La procureure de Nice a requis une peine de 30 mois de prison, dont 18 avec sursis, à l'encontre de la militante pro-palestinienne, Amira Zaiter, poursuivie notamment pour des faits d'apologie du terrorisme, d'apologie de crimes contre l'humanité et d'incitation à la haine.

Au terme d'une longue audience à laquelle a assisté la correspondante d'Anadolu, le parquet a demandé à ce que cette peine soit accompagnée de plusieurs dispositions dont une peine d'inéligibilité de 10 ans, la confiscation des objets de scellés (ordinateur, clés USB et téléphone), et une obligation de publier sur le réseau social X son éventuelle condamnation dans l'hypothèse où elle venait à être prononcée par le tribunal correctionnel de Nice.


Malgré des réquisitions sévères, la procureure a précisé qu'elle ne s'opposait pas à un placement sous bracelet électronique pour effectuer la partie de prison ferme de la peine, ouvrant ainsi la voix à sa sortie de prison.


Alors qu'elle a été placée en détention depuis le 19 septembre, et après deux refus de ses demandes de remise en liberté, Amira Zaiter a eu à s'expliquer pendant plusieurs heures pour une série de publications diffusées sur le réseau social X et en lien avec la situation à Gaza depuis le 7 octobre 2023.

Au cours de cette audience pendant laquelle elle a été ardemment défendue par Maître Sefen Guez Guez, Amira Zaiter a longuement répondu aux questions du Président du tribunal correctionnel, de ses deux assesseurs, de la procureure, mais également des avocats du CRIF (conseil représentatif des instituons juives), de la LICRA (Ligue internationale contre le racisme et l'antisémitisme ), d'Ilan Choucroun (soldat niçois engagé dans les rangs de l'armée israélienne), et de l'OJE (organisation juive européenne) qui se sont constitués partie civile.



La jeune mère de famille a eu l'occasion d'exprimer ses regrets quant à la manière, parfois virulente dont elle a réagi à l'émotion face aux attaques israéliennes qui s'abattent quotidiennement sur Gaza depuis l'attaque du 7 octobre.


Au parquet qui la questionnait sur les motivations de son engagement, elle a répondu:


Le moteur c'est le génocide en cours, parce qu'il y a un génocide à Gaza et l'émotion.

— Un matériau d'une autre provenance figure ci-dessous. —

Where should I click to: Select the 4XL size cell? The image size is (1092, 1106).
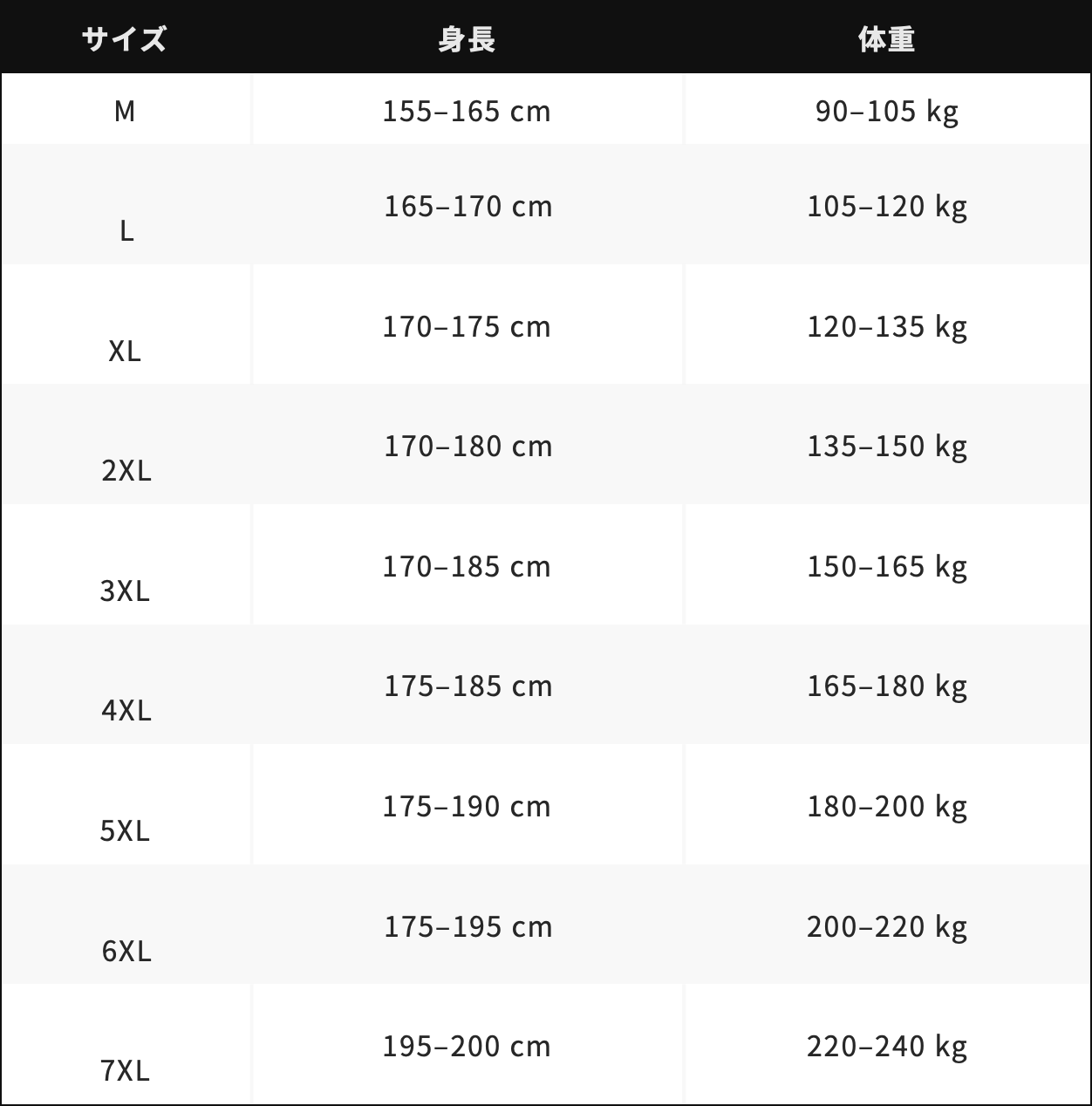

Je ne vise que le sionisme.

Et de poursuivre en réponse aux questions de son avocat:
"Cette guerre a fracturé notre société. J'aurais voulu un hommage commun aux victimes civiles du 7 octobre et aux victimes palestiniennes à Nice mais seul un hommage aux victimes israéliennes a été organisé. C'est dommage. On a besoin de paix, d'apaisement. Même sur la façade de la mairie de Nice, le drapeau israélien est accroché. On aurait pu mettre aussi le drapeau palestinien".

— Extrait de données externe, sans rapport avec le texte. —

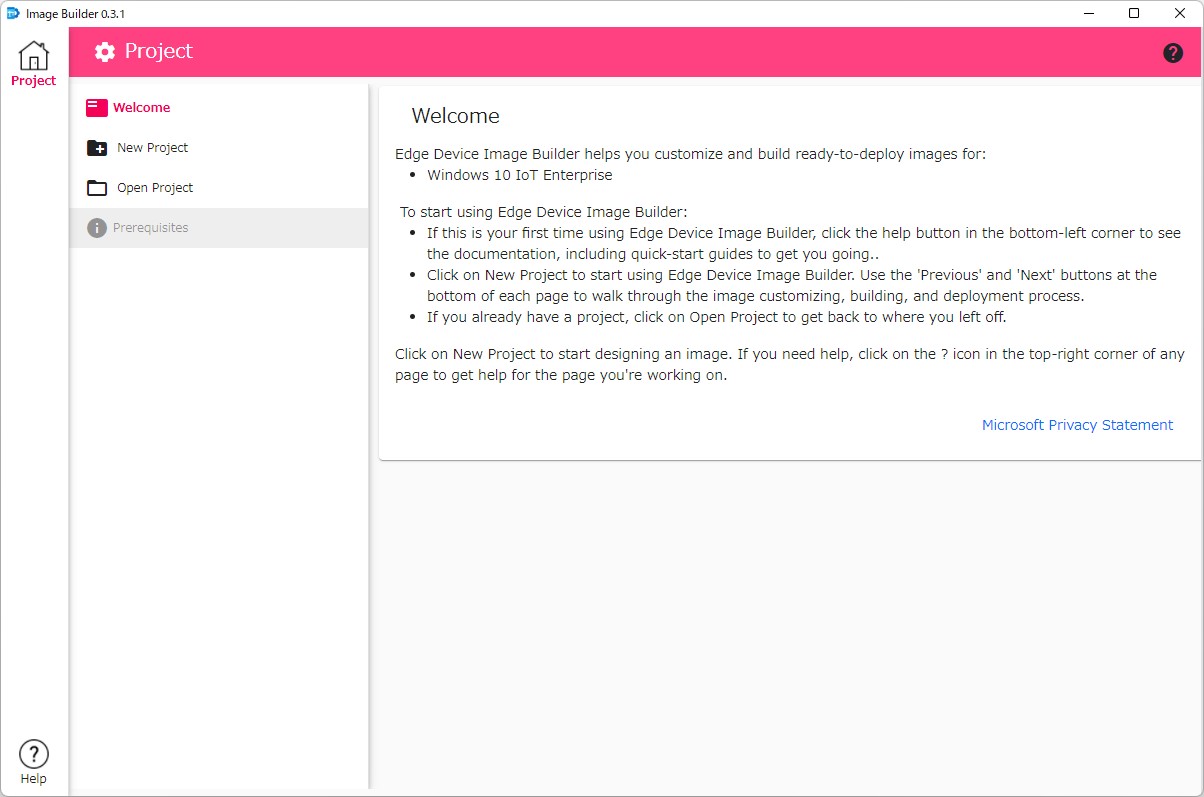Select the New Project navigation entry

coord(151,147)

En toute fin d'audience, alors que le président lui redonnait la parole pour une ultime intervention, la jeune soignante a rappelé avec une vive émotion qu'un
"génocide est en cours à Gaza"
et que face à cette situation, elle a
"voulu continuer"
malgré
"les intimidations nombreuses"
et
"les agressions".

Dans le détail, Amira Zaiter, organisatrice de nombreuses manifestations pro-palestiniennes à Nice, a été arrêtée, placée en garde à vue puis en détention provisoire le 19 septembre dernier pour des publications en ligne.

Cette procédure fait suite à des plaintes déposées par les organisations qui se sont portées parties civiles mais également à un signalement effectué par le Préfet des Alpes-Maritimes, sur la base de l'article 40 du code de procédure pénale.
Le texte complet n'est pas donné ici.